## Provided records
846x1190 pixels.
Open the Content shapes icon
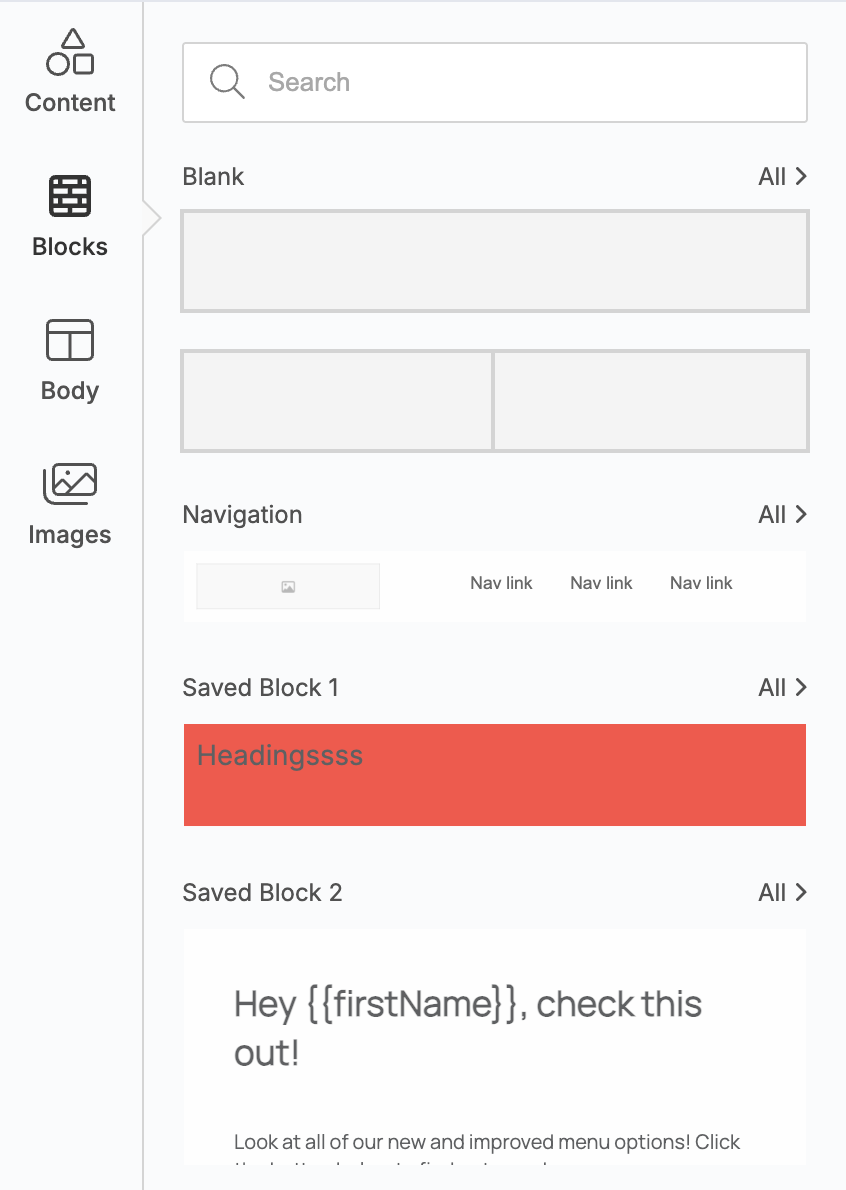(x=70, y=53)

...

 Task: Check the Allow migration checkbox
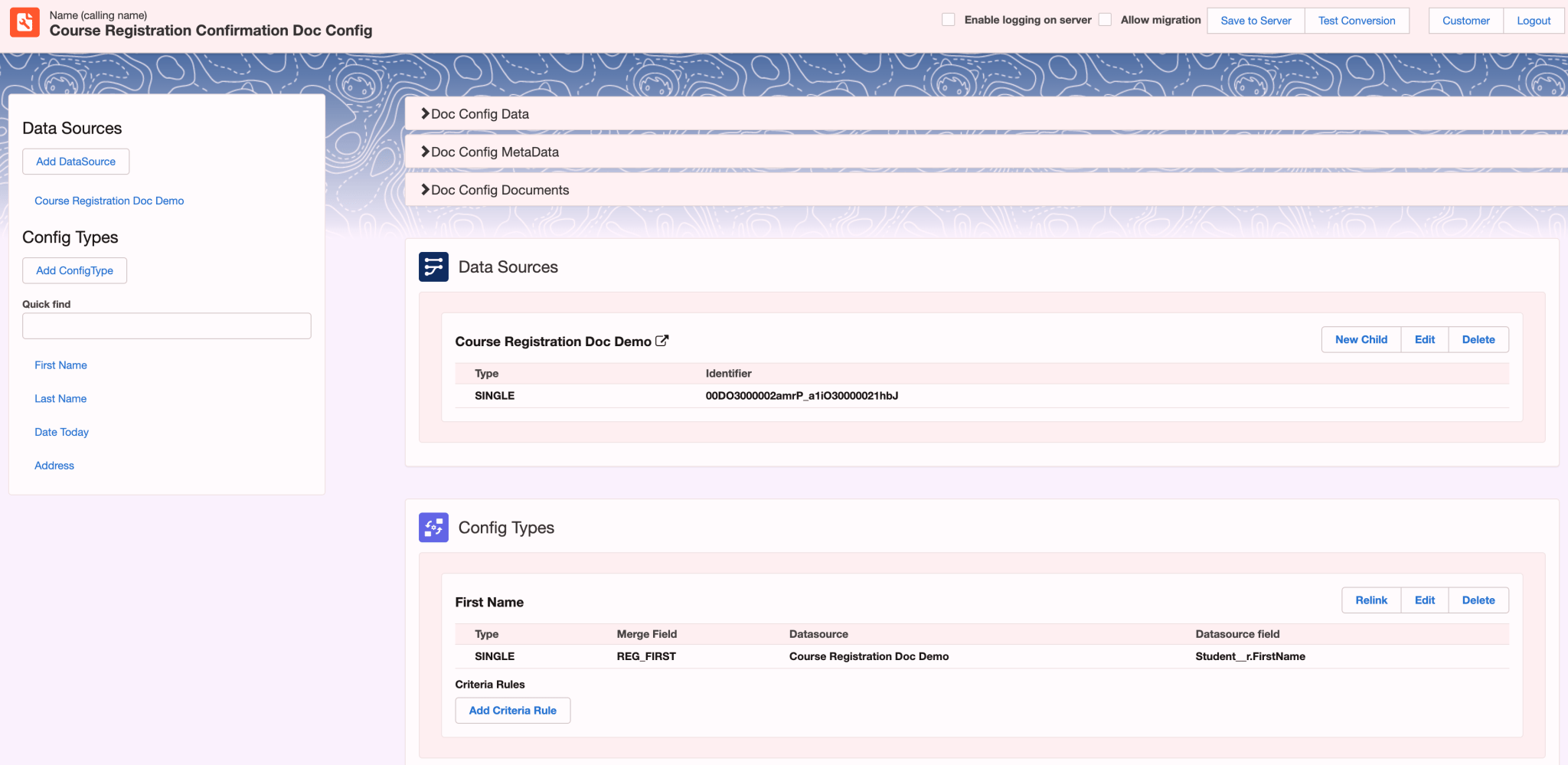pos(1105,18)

## Prompt
Count the lines in the items above that contain the string "Task", matching case exactly. Give only the number.

## Solution to the problem
1